## What is needed
Using the records below, write out only the lines from the line containing "You are a GUI" up to and including the line containing "Given: Click the bold letter Д in the task", exactly, with no pictures.

── Data for processing ──

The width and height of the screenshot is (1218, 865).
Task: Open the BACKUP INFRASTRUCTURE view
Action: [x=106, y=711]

───
── Data for processing ──

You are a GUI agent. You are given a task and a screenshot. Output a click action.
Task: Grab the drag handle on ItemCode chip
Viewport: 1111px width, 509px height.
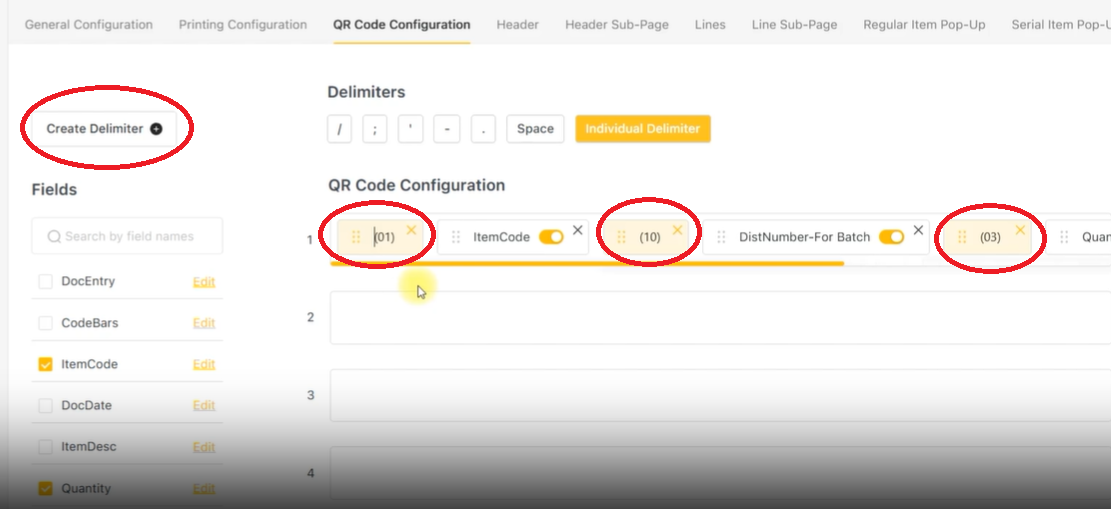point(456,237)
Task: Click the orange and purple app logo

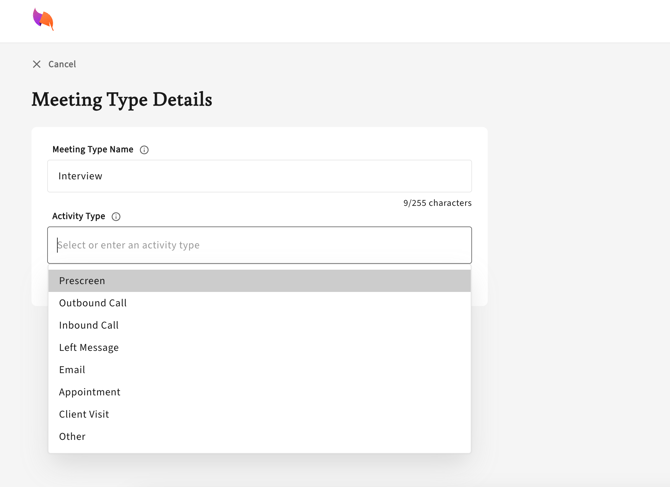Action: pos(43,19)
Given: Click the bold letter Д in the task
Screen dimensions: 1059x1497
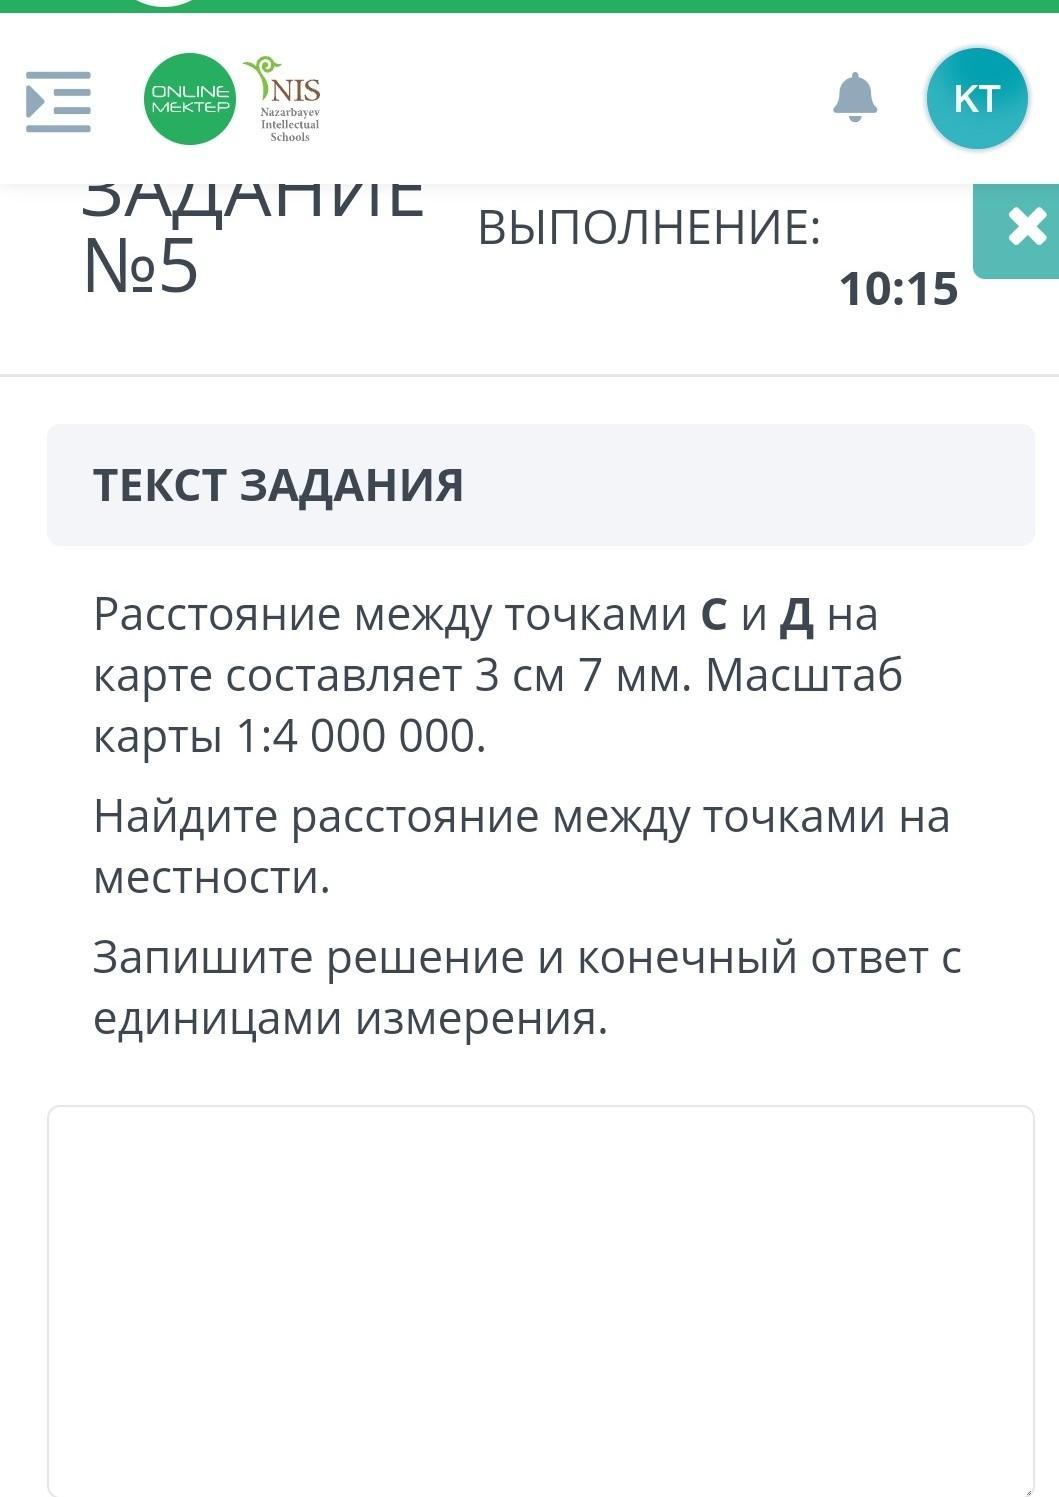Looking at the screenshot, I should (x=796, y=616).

───
── Data for processing ──

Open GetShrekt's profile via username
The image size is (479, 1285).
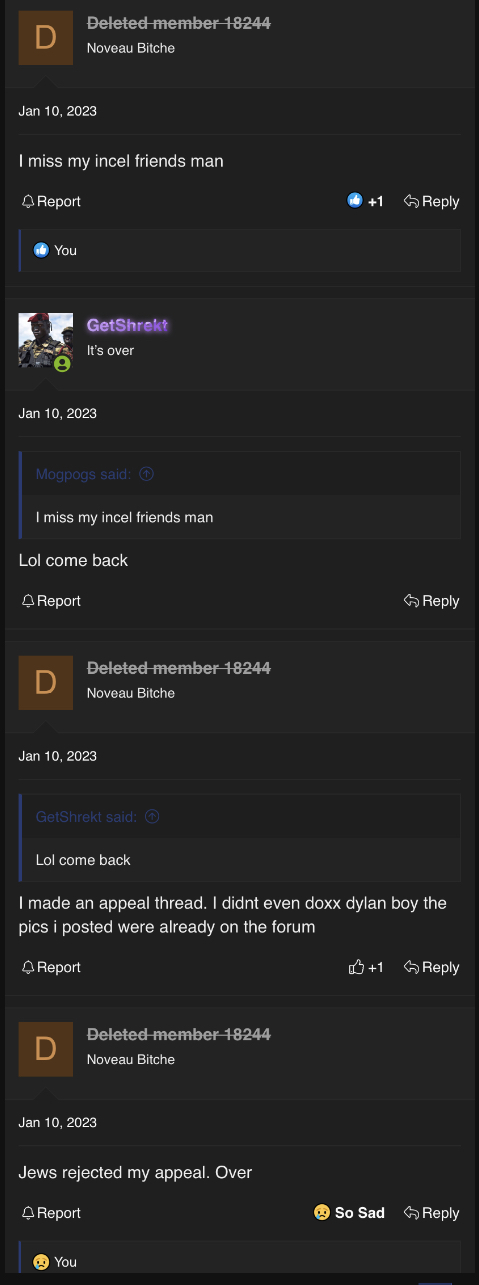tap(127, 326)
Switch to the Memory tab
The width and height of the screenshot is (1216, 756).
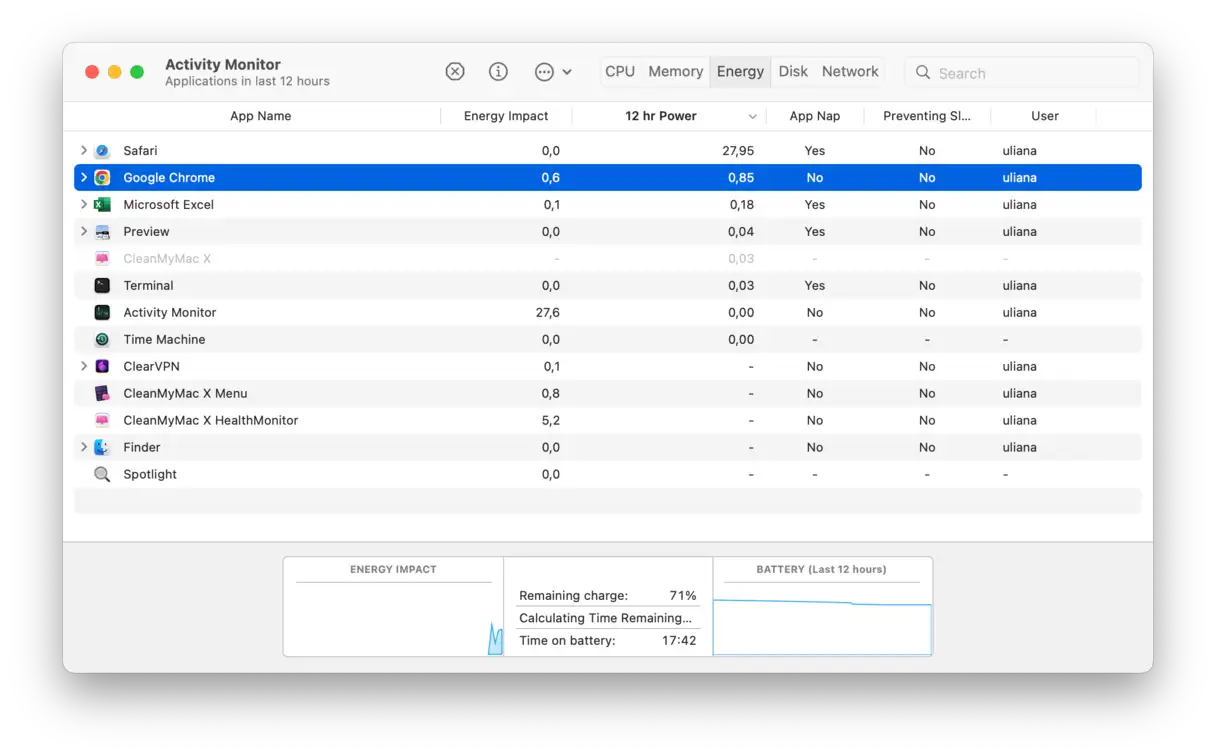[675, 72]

───

## Response to the task
You are a GUI agent. You are given a task and a screenshot. Output a click action.
Task: Grab the drag handle on ItemCode chip
Viewport: 1111px width, 509px height.
point(456,237)
Task: Click the orange and purple app logo

Action: pos(43,19)
Given: Click the bold letter Д in the task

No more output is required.